As peças de reposição não constituem bens
destinados à integração ao ativo imobilizado, nem são integralmente consumidas
na prestação de serviço, devendo ser repostas ao final de certo tempo.
Mesmo porque o direito ao crédito é um critério
irrelevante para a classificação do consumo como final ou intermediário. Os
materiais de consumo darão direito ao crédito ou não de acordo com o regime de
compensação adotado. Na verdade, a Lei Complementar 87/96 optou por implantar
gradativamente o regime de créditos financeiros. As mercadorias destinadas ao
consumo do estabelecimento não dão direito ao crédito hoje, mas darão direito
ao crédito em algum momento no futuro. Não podemos admitir que a utilização da
mesma mercadoria seja, num determinado momento, consumo final e, em outro
momento, consumo intermediário, ou vice-versa, conforme possa ou não ser
aproveitado o crédito.
Pelo contrário, a classificação de consumo final
e de consumo intermediário, sendo econômica, deve permanecer a mesma,
independentemente do regime de compensação adotado.

===

TAREFAS:
1. Indique se as afirmações (a), (b) e (c) concordam com o texto sobre consumo final e intermediário. Responda sim ou não a cada uma e cite literalmente as palavras do texto que decidem a resposta.
(a) As peças de reposição são integralmente consumidas na prestação de serviço.
(b) A Lei Complementar 87/96 optou por implantar gradativamente o regime de créditos financeiros.
(c) O direito ao crédito é decisivo para classificar o consumo como final ou intermediário.
2. Por favor, escreva a continuação do texto sobre consumo final e intermediário a partir do ponto em que ele termina.
As linhas seguintes foram tiradas de outra fonte.

===

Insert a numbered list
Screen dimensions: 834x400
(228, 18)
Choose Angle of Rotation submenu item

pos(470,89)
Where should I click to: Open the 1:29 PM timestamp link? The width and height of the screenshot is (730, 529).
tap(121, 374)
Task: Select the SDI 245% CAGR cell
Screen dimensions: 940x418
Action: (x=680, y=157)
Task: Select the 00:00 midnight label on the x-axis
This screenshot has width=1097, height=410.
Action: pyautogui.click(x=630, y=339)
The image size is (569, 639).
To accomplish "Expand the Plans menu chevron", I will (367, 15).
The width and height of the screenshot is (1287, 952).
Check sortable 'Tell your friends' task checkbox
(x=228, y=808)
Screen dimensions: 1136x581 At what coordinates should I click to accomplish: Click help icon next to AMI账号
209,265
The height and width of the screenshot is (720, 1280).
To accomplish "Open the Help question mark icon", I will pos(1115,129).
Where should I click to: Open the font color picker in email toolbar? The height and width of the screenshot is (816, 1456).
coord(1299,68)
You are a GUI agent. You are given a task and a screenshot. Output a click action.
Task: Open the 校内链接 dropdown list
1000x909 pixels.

===

TAREFAS RESOLVIDAS:
1.
(a) Não: "nem são integralmente consumidas na prestação de serviço".
(b) Sim: "a Lei Complementar 87/96 optou por implantar gradativamente o regime de créditos financeiros".
(c) Não: "o direito ao crédito é um critério irrelevante para a classificação do consumo como final ou intermediário".

2.
No caso em tela, as peças de reposição, à
evidência, não constituem ativo permanente. Também não são insumos que são
integralmente consumidos na prestação de serviços. Portanto, constituem
material de uso e consumo do estabelecimento. A matéria já foi analisada por
esta Comissão, na resposta à Consulta 23/2001, com a seguinte ementa:
EMENTA: ICMS. CRÉDITO DO ATIVO PERMANENTE. AS
PARTES E PEÇAS ADQUIRIDAS PARA MANUTENÇÃO DE BENS INTEGRADOS AO ATIVO
IMOBILIZADO SÃO CONSIDERADAS CONSUMO DO ESTABELECIMENTO, SOMENTE DANDO DIREITO
A CRÉDITO FISCAL QUANDO DA PLENA ENTRADA EM VIGOR DA LC 87/96.
Do corpo da consulta, extraímos referência a
jurisprudência do Egrégio Superior Tribunal de Justiça (STJ, 1ª T, ED no REsp. 101.797-SP, j. 14.08.97) que, analisando caso anterior
à edição da Lei Complementar 87/96 (créditos físicos), repeliu a possibilidade
de crédito em relação a peças de reposição.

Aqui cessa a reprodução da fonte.